Layer 2 coverage audit: ChatGPT, Claude Code, Codex

add-polyfill-connector-systemProject noteConnector notes

Created Apr 25, 2026openspec/changes/add-polyfill-connector-system/design-notes/layer-2-coverage-chatgpt-claude-codex.mdView on GitHub →

Raised: 2026-04-19 Context: Layer 1 compares emitted fields against declared manifest fields. Layer 2 compares the manifest against the source's actual surface — what the platform exposes that a user might want and we omit. This audit covers the three AI-assistant connectors; none have been reviewed against the full upstream surface since v0.1.

ChatGPT

Current manifest scope

conversations, messages (flattened current-branch tree), memories. Profiles chats, full.

Source surface

Endpoints the browser UI hits on chatgpt.com/backend-api:

/conversations, /conversation/{id} (declared)
/memories?include_memory_entries=true (declared)
/gizmos/mine — user-authored Custom GPTs
/gizmos/bootstrap/projects, /public-api/conversations — Projects (group of conversations + instructions + files)
/shared_conversations — public share links the user created
/user_system_messages — custom instructions ("about me" / "how to respond" / traits)
/files/{id}, /files/{id}/download — uploaded attachments (message.attachment_ids resolves here; never joined)
/accounts/check, /me — account + workspace identity
/settings/data_controls — training opt-out, retention Voice transcripts land in the normal conversation tree. Canvas docs appear as content_type:"canvas" message parts.

Gaps

Stream custom_gpts (P0): User's own GPTs are a primary creative artifact.

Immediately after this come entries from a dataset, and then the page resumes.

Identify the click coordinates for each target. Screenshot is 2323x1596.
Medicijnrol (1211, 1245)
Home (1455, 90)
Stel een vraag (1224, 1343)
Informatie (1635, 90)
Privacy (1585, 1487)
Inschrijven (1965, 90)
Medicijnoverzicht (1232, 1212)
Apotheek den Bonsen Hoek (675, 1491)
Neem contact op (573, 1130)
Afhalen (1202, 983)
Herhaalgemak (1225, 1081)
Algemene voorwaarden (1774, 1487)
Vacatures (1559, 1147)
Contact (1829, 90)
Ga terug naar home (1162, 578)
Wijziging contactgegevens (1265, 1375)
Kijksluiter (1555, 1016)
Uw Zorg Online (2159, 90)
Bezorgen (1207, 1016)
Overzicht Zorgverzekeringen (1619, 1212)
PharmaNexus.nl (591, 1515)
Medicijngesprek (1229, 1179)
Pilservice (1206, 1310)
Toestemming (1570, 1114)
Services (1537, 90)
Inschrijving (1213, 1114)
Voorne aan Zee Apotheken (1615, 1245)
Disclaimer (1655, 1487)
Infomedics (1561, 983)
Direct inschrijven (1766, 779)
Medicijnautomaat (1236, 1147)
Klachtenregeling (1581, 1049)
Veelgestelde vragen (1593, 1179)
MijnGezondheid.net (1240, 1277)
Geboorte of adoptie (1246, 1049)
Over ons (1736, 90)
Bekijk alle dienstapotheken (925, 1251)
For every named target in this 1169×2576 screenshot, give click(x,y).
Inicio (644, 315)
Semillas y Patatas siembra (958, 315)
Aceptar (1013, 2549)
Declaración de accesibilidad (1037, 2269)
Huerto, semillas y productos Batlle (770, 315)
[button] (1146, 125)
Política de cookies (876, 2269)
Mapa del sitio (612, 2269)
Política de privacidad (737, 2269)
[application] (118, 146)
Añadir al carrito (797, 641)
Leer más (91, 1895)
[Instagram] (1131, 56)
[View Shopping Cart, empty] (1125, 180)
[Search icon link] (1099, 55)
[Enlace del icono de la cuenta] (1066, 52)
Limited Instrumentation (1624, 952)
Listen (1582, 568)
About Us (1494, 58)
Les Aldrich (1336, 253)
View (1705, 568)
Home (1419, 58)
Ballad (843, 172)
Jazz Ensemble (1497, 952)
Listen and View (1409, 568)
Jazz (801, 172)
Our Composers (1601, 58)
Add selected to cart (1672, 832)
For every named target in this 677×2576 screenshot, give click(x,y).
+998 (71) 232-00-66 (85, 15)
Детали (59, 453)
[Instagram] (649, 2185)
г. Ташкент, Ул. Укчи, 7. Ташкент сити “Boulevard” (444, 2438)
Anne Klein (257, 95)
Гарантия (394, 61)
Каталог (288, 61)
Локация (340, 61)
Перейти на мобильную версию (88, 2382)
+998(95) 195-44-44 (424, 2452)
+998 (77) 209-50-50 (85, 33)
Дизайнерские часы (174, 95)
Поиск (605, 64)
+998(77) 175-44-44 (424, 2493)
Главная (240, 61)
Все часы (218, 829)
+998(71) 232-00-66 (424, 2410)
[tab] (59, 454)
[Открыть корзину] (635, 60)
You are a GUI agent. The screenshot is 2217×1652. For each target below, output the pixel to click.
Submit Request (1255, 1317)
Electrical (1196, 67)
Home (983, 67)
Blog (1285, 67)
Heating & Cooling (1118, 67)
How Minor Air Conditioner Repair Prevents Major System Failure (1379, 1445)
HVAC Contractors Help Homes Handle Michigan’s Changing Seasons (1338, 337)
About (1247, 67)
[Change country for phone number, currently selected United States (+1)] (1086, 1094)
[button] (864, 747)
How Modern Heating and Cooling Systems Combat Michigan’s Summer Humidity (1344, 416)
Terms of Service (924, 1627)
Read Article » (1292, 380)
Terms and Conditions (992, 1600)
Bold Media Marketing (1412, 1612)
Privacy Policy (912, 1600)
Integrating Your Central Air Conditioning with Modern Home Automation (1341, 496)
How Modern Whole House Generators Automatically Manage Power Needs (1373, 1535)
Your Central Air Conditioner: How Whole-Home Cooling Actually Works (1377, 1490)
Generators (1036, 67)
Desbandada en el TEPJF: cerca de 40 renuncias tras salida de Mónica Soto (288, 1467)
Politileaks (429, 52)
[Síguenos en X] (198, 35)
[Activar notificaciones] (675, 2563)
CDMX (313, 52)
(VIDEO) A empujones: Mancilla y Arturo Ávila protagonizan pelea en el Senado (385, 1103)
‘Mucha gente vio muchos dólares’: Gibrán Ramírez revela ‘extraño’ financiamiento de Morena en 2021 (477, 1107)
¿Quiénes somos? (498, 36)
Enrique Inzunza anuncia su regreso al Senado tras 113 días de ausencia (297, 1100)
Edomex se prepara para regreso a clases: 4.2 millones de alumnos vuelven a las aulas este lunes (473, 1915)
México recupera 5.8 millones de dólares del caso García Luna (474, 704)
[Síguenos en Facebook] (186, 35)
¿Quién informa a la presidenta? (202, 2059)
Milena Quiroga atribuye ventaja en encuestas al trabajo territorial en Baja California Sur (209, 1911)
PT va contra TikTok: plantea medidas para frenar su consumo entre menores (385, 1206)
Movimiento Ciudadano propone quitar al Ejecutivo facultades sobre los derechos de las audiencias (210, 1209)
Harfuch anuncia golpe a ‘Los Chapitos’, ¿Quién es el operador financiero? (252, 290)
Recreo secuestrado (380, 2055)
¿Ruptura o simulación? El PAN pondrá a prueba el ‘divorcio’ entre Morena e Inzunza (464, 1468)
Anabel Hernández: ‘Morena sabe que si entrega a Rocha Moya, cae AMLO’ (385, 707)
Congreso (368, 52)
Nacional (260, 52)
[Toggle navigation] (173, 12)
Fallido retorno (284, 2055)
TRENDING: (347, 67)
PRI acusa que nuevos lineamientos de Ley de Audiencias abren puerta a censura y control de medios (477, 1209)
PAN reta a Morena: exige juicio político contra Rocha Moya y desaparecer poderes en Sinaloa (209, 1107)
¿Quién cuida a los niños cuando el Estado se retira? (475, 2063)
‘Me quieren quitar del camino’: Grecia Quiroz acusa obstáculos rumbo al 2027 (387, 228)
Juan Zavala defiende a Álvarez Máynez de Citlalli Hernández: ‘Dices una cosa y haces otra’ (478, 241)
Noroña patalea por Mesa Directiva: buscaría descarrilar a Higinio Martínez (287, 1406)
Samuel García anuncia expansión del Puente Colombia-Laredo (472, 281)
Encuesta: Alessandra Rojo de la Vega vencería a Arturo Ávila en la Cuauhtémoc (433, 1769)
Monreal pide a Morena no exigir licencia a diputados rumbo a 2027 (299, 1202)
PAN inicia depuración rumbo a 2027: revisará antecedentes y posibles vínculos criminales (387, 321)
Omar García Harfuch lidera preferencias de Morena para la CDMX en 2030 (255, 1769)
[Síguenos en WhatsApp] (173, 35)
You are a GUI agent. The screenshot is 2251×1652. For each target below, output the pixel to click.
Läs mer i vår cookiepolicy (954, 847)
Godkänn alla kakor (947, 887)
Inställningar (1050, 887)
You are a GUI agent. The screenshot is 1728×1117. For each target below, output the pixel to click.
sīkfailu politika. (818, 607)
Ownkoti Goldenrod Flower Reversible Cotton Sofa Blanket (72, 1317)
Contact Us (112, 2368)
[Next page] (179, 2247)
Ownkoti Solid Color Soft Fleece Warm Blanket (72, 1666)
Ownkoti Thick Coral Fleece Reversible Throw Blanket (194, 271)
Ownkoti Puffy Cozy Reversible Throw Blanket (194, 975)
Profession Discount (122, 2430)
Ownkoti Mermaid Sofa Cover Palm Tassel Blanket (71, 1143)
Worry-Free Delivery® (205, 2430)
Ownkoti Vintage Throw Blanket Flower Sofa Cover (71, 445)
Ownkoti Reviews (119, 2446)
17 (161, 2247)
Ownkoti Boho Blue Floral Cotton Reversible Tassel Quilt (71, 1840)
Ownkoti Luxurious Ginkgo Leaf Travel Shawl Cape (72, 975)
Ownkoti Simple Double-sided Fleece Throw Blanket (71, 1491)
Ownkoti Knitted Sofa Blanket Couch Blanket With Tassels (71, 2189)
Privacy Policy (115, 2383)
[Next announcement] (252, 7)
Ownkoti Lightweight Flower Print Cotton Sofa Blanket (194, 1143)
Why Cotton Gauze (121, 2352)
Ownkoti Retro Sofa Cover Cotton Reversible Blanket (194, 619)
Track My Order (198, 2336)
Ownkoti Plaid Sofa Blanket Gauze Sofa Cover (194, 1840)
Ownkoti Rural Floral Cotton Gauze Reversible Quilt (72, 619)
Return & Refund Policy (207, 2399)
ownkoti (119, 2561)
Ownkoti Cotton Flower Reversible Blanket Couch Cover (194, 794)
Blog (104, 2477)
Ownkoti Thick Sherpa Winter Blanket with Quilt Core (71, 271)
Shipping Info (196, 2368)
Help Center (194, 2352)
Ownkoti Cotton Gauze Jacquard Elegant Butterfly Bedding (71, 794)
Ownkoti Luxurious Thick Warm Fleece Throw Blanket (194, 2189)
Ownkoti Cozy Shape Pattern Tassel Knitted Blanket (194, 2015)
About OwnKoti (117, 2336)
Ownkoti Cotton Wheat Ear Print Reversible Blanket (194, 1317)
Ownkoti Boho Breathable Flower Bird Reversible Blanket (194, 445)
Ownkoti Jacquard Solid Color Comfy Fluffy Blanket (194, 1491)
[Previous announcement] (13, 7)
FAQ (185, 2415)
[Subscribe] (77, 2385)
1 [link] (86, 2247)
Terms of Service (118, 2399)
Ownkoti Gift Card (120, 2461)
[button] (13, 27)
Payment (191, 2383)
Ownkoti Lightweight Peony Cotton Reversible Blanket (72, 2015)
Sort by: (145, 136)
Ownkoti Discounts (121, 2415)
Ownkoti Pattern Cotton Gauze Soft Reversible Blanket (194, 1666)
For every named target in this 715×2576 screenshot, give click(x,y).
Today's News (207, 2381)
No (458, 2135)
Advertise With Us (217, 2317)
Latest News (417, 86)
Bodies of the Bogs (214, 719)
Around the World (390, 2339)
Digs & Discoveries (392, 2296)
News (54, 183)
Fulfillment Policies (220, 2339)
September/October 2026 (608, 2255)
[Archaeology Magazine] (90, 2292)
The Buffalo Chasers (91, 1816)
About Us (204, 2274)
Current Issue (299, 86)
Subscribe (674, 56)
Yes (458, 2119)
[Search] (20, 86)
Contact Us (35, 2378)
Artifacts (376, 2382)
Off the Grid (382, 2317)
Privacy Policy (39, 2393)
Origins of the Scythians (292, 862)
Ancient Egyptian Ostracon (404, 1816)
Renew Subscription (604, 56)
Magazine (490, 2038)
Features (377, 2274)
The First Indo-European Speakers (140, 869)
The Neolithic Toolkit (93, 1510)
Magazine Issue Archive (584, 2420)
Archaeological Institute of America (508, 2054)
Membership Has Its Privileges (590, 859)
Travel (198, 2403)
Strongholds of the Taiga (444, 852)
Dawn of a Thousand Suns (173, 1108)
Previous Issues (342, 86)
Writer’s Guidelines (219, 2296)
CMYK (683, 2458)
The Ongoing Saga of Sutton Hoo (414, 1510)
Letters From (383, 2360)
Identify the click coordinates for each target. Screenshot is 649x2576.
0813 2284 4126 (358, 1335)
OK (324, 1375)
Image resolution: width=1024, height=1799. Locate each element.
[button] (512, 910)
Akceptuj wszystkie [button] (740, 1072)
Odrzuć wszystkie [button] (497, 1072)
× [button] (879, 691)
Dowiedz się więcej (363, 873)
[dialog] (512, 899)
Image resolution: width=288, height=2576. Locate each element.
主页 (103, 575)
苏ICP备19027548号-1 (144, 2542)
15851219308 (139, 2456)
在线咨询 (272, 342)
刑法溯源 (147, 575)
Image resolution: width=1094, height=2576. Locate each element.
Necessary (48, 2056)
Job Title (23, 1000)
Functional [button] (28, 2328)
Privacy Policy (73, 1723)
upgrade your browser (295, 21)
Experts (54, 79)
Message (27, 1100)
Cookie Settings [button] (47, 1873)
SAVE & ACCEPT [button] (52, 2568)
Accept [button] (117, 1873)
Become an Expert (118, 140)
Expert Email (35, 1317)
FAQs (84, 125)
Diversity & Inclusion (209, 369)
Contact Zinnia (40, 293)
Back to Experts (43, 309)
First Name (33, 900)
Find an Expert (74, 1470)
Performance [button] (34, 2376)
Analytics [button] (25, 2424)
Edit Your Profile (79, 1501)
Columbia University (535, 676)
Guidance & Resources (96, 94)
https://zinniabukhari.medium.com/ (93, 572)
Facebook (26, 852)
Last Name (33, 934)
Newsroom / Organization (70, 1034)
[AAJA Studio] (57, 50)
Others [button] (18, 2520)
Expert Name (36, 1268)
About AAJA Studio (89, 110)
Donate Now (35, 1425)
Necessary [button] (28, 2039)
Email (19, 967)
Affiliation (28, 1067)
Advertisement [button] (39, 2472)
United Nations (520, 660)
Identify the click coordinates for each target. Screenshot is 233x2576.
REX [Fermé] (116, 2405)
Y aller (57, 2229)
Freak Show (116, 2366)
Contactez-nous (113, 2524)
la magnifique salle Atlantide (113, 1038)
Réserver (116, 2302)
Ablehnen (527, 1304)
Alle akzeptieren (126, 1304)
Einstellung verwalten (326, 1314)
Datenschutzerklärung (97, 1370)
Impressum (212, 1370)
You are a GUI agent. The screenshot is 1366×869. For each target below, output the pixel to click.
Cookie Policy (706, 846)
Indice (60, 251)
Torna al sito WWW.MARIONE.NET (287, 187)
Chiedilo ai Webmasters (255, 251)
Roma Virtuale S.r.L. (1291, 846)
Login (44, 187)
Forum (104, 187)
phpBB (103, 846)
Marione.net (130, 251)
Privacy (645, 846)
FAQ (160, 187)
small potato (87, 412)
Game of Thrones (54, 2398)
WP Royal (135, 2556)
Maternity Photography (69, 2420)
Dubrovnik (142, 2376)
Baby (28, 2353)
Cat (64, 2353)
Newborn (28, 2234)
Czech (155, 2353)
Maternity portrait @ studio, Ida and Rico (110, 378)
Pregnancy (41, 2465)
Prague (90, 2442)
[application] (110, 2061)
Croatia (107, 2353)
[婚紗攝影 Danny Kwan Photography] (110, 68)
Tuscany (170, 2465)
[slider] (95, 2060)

GET /backend-api/gizmos/mine?limit=24&cursor=... → {items:[{id, short_url, display:{name, description, prompt_starters, welcome_message, profile_picture_url}, author, instructions, tools, files, updated_at}]}. Equivalent to Notion omitting pages the user wrote.
Stream custom_instructions (P0): GET /backend-api/user_system_messages → {enabled, about_user_message, about_model_message, name_user_message, role_user_message, traits_model_message, disabled_tools}. Explicit in OpenAI's own takeout; comparable in weight to memories which we already have.
Stream shared_conversations (P1): GET /backend-api/shared_conversations?order=created → {share_id, conversation_id, title, create_time, update_time, is_anonymous, highlighted_message_id}. High recall-value — users rarely remember what they've published.
Stream projects + field project_id on conversations (P1): lift Projects out as their own stream; project_id is in the detail response today but dropped.
Stream files (P2): resolve attachment_ids via GET /backend-api/files/{id} → {file_name, mime_type, size, download_url, created_at}. Optional bytes fetch.
Field split on messages (P2): for content_type=user_editable_context, split user_profile/user_instructions out of the shared content column (or lift into custom_instructions).
Stream account (P2): email, plan, workspaces from /me.

Deliberately omitted

Bearer token + oai-device-id — auth.
Voice audio blobs — no distinct endpoint; transcripts are in messages.
Enterprise admin surfaces (audit logs, SCIM) — admin-scoped, not the individual user's.

Claude Code

Current manifest scope

sessions, messages, attachments, all from ~/.claude/projects/<encoded>/*.jsonl.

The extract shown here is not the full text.